Le gouvernement verse 30 euros (37,5 dollars) par jour et par migrant. A charge pour l'établissement de fournir 2,5 euros d'argent de poche, vêtements, logement et nourriture ainsi que des services spécifiques comme des cours d'italien, des soins psychologiques et une assistance légale.
Avec l'explosion des arrivées et des demandes d'asile (25.401 déposées au premier semestre 2014, presque autant que pour toute l'année 2013), des centaines de structures ont vu le jour à travers le pays.
Selon le ministère de l'Intérieur, elles accueillaient au 31 octobre quelque 32.335 demandeurs d'asile. A 30 euros par personne, il s'agit d'un business de près d'un million d'euro par jour.
"Ici on mange, on fait un peu de sport et on se libère l'esprit", explique à l'AFP Ebou Cham, un Gambien de 21 ans arrivé en janvier après trois mois d'une terrible épopée entre désert et mer, dans la petite salle de sport de la Villa Mokarta, qui propose aussi baby-foot, télévision par satellite, wifi gratuit et un jardin potager cultivé par les migrants.
Dans cette région de Sicile, la Villa Mokarta n'est que l'une des 32 structures -- hôtels en bord de mer ou dans l'arrière-pays, résidences de vacances, anciennes écoles ou maisons de retraite -- qui se sont transformées en centres d'hébergement depuis un an.
Selon M. Cascia, cela apporte "l'oxygène" qui manquait à l'économie locale, plongée dans une profonde récession. Mais ces structures s'ouvrent souvent dans les zones défavorisées, où la présence des migrants cristallise la colère.
La semaine dernière, des riverains réclamant que les aides publiques se concentrent sur les Italiens ont ainsi attaqué un centre dans l'est de Rome, obligeant les autorités à évacuer les mineurs.
'L'argent coule à flot'
Et des organisations comme Caritas ont aussi prévenu que dans les terres pauvres où la mafia règne, une grande partie des fonds risque d'être accaparés par le crime organisé.
"L'argent coule à flot, des millions d'euros, remis sans faire d'appel d'offres ni vérifier que les structures sont certifiées antimafia", dénonce ainsi Mario Michele Giarrusso, sénateur sicilien du Mouvement cinq étoiles de Beppe Grillo. "C'est un immense scandale".
Des enquêtes de police ont révélé que certains centres entassaient les migrants dans la saleté en les nourrissant à peine. Et sans arriver à ces extrêmes, beaucoup de centres ont été montés avec des fonds mafieux et fonctionnent avec des fournisseurs "amis", assure-t-il.

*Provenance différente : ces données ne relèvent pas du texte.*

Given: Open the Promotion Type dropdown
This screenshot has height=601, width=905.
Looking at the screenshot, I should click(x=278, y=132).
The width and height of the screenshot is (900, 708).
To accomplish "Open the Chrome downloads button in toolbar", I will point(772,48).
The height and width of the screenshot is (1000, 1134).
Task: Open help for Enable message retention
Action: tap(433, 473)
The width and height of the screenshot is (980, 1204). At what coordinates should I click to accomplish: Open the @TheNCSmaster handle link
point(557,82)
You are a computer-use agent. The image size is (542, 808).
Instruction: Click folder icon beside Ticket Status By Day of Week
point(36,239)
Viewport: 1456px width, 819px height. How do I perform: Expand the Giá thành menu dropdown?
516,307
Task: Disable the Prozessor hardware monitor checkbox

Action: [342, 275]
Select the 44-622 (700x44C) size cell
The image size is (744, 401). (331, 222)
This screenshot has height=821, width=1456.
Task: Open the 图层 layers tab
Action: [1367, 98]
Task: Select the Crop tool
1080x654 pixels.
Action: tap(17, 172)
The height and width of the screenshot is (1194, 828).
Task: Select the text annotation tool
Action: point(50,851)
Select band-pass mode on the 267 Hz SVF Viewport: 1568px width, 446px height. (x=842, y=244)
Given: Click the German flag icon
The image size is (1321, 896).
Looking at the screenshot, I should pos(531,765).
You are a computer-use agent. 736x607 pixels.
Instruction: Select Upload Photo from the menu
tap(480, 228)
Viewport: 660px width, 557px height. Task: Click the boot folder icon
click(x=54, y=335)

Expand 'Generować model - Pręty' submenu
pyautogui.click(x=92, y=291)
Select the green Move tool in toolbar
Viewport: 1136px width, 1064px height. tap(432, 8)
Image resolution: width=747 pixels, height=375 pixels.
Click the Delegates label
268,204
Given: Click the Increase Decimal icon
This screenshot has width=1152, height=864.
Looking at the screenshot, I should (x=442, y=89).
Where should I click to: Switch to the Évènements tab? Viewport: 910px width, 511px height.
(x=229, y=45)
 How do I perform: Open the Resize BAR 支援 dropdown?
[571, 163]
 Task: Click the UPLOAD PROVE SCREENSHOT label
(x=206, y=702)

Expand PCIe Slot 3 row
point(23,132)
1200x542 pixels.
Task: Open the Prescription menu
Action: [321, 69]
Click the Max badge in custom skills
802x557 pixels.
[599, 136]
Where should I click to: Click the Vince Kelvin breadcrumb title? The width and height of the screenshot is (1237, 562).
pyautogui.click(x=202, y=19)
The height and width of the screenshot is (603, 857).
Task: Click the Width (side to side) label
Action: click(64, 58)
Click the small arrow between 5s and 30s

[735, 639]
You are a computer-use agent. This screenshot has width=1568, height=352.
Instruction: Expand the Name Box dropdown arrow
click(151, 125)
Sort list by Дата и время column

Pour Don Sergio, chef de Caritas à Palerme, le pire n'est pas que "beaucoup cherchent à se faire de l'argent sur le dos de ces pauvres diables", mais que certains rognent sur les services comme le soutien psychologique, essentiel à qui vient de fuir la guerre et les persécutions.
"Ce sont des gens qui ont été exploités, violés -- et ne je parle pas que des femmes. Ils ont dû venir jusqu'en Italie en quête d'un meilleur avenir, mais si on ne les aide pas, l'inquiétude gagne et cela peut mener à des violences", explique-t-il.
De plus, la lenteur du traitement des demandes oblige les migrants à s'installer dans ce provisoire.
"Cela fait neuf mois que je suis ici et c'est épuisant. Manger, dormir, manger, dormir. J'ai une dette envers les Italiens, ils m'ont secouru en mer. Je veux travailler et apporter ma contribution", explique Lamin Colley, un autre Gambien de 22 ans hébergé à la Villa Mokarta.
Selon le sénateur Giarrusso, il ne s'agit pas que d'un engorgement administratif, mais aussi de la présence des réseaux mafieux derrière ces structures qui poussent comme des champignons.
"Ils ont intérêt à en ouvrir beaucoup et à y maintenir les migrants. Plus ils les gardent longtemps, plus ils gagnent d'argent", explique-t-il. "C'est un business. Ces migrants bravent la mort en Méditerranée juste pour rapporter des millions d'euros à la mafia".